Re: CEP-15 multi key transaction syntax

2022-06-08 Thread bened...@apache.org
I imagine that conditions would be evaluated against the state prior to the 
execution of statement against which it is being evaluated, but after the prior 
statements. I think that should be OK to reason about.

i.e. we might have a contrived example like:

BEGIN TRANSACTION
UPDATE tbl SET a = 1 WHERE k = 1 AS q1
UPDATE tbl SET a = q1.a + 1 WHERE k = 1 AS q2
COMMIT TRANSACTION IF q1.a = 0 AND q2.a = 1

So q1 would read a = 0, but q2 would read a = 1 and set a = 2.

I think this is probably adequately intuitive? It is a bit atypical to have 
conditions that wrap the whole transaction though.

We have another option, of course, which is to offer IF x ROLLBACK TRANSACTION, 
which is closer to SQL, which would translate the above to:

BEGIN TRANSACTION
SELECT a FROM tbl WHERE k = 1 AS q0
IF q0.a != 0 ROLLBACK TRANSACTION
UPDATE tbl SET a = 1 WHERE k = 1 AS q1
IF q1.a != 1 ROLLBACK TRANSACTION
UPDATE tbl SET a = q1.a + 1 WHERE k = 1 AS q2
COMMIT TRANSACTION

This is less succinct, but might be more familiar to users. We could also 
eschew the ability to read from UPDATE statements entirely in this scheme, as 
this would then look very much like SQL.


From: Blake Eggleston 
Date: Wednesday, 8 June 2022 at 20:59
To: dev@cassandra.apache.org 
Subject: Re: CEP-15 multi key transaction syntax
> It affects not just RETURNING but also conditions that are evaluated against 
> the row, and if we in future permit using the values from one select in a 
> function call / write to another table (which I imagine we will).

I hadn’t thought about that... using intermediate or even post update values in 
condition evaluation or function calls seems like it would make it difficult to 
understand why a condition is or is not applying. On the other hand, it would 
powerful, especially when using things like database generated values in 
queries (auto incrementing integer clustering keys or server generated 
timeuuids being examples that come to mind). Additionally, if we return these 
values, I guess that would solve the visibility issues I’m worried about.

Agreed intermediate values would be straightforward to calculate though.


On Jun 6, 2022, at 4:33 PM, bened...@apache.org 
wrote:

It affects not just RETURNING but also conditions that are evaluated against 
the row, and if we in future permit using the values from one select in a 
function call / write to another table (which I imagine we will).

I think that for it to be intuitive we need it to make sense sequentially, 
which means either calculating it or restricting what can be stated (or 
abandoning the syntax).

If we initially forbade multiple UPDATE/INSERT to the same key, but permitted 
overlapping DELETE (and as many SELECT as you like) that would perhaps make it 
simple enough? Require for now that SELECTS go first, then DELETE and then 
INSERT/UPDATE (or vice versa, depending what we want to make simple)?

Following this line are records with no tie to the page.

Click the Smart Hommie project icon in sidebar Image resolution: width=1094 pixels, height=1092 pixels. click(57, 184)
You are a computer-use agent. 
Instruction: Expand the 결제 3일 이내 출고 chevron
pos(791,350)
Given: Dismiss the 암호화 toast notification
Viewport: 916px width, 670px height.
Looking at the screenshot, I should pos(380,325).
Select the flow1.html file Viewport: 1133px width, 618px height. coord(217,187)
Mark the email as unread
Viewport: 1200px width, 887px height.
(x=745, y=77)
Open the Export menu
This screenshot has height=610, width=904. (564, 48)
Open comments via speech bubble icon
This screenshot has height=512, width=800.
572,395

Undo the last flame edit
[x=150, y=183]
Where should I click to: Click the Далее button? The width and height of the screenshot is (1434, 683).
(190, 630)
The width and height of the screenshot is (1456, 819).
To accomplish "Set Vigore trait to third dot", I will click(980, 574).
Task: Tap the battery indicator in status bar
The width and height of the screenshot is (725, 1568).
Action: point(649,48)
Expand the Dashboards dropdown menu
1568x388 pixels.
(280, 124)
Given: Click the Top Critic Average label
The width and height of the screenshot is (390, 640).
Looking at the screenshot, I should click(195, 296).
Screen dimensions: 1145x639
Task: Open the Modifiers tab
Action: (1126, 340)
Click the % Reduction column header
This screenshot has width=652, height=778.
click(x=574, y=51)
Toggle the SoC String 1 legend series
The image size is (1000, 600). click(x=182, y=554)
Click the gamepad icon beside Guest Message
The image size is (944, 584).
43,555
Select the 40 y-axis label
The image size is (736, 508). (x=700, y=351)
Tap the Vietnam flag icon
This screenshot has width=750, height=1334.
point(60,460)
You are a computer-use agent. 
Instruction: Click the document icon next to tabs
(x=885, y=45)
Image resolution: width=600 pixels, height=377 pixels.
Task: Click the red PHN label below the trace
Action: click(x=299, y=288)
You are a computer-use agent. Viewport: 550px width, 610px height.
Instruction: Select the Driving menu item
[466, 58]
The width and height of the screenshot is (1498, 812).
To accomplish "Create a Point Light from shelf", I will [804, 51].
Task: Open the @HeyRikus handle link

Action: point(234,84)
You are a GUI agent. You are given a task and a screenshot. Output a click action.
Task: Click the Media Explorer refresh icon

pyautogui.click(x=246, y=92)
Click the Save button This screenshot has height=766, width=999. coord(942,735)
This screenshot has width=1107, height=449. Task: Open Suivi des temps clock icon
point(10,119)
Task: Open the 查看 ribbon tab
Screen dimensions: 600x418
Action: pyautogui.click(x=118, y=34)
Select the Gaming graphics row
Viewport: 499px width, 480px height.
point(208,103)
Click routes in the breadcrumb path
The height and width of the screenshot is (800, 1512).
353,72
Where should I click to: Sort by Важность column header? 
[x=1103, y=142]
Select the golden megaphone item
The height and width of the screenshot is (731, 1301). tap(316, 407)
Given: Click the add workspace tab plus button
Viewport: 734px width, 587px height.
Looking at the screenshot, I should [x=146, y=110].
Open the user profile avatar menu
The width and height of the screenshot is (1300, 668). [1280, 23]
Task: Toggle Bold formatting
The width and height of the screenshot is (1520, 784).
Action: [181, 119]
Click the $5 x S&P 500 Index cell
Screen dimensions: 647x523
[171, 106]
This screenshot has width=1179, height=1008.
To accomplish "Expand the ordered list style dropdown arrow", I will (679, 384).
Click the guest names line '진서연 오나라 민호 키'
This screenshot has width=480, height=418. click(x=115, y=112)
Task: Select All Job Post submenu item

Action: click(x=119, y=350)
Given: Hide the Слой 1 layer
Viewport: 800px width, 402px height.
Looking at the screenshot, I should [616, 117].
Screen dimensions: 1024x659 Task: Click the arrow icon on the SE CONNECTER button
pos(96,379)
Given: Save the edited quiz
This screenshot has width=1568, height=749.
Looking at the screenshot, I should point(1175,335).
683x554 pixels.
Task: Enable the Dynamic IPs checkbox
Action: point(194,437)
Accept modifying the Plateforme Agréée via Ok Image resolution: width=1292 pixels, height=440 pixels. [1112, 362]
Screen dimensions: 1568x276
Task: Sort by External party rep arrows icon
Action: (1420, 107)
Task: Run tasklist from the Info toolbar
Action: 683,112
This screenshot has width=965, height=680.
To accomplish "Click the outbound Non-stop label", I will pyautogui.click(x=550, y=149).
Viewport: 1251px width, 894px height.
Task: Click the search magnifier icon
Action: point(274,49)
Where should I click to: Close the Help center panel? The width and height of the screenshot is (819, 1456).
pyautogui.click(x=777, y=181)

FWIW, I don’t think this is terribly onerous to calculate either, since it’s 
restricted to single rows we are updating, so we could simply maintain a 
collections of rows and upsert into them as we process the execution. Most 
transactions won’t need it, I suspect, so we don’t need to worry about perfect 
efficiency.


From: Blake Eggleston mailto:beggles...@apple.com>>
Date: Tuesday, 7 June 2022 at 00:21
To: dev@cassandra.apache.org 
mailto:dev@cassandra.apache.org>>
Subject: Re: CEP-15 multi key transaction syntax
That's a good question. I'd lean towards returning the final state of things, 
although I could understand expecting to see intermediate state. Regarding 
range tombstones, we could require them to precede any updates like selects, 
but there's still the question of how to handle multiple updates to the same 
cell when the user has requested we return the post-update state of the cell.



On Jun 6, 2022, at 4:00 PM, bened...@apache.org 
wrote:

> if multiple updates end up touching the same cell, I’d expect the last one to 
> win

Hmm, yes I suppose range tombstones are a plausible and reasonable thing to mix 
with inserts over the same key range.

What’s your present thinking about the idea of handling returning the values as 
of a given point in the sequential execution then?

The succinct syntax is I think highly desirable for user experience, but this 
does complicate it a bit if we want to remain intuitive.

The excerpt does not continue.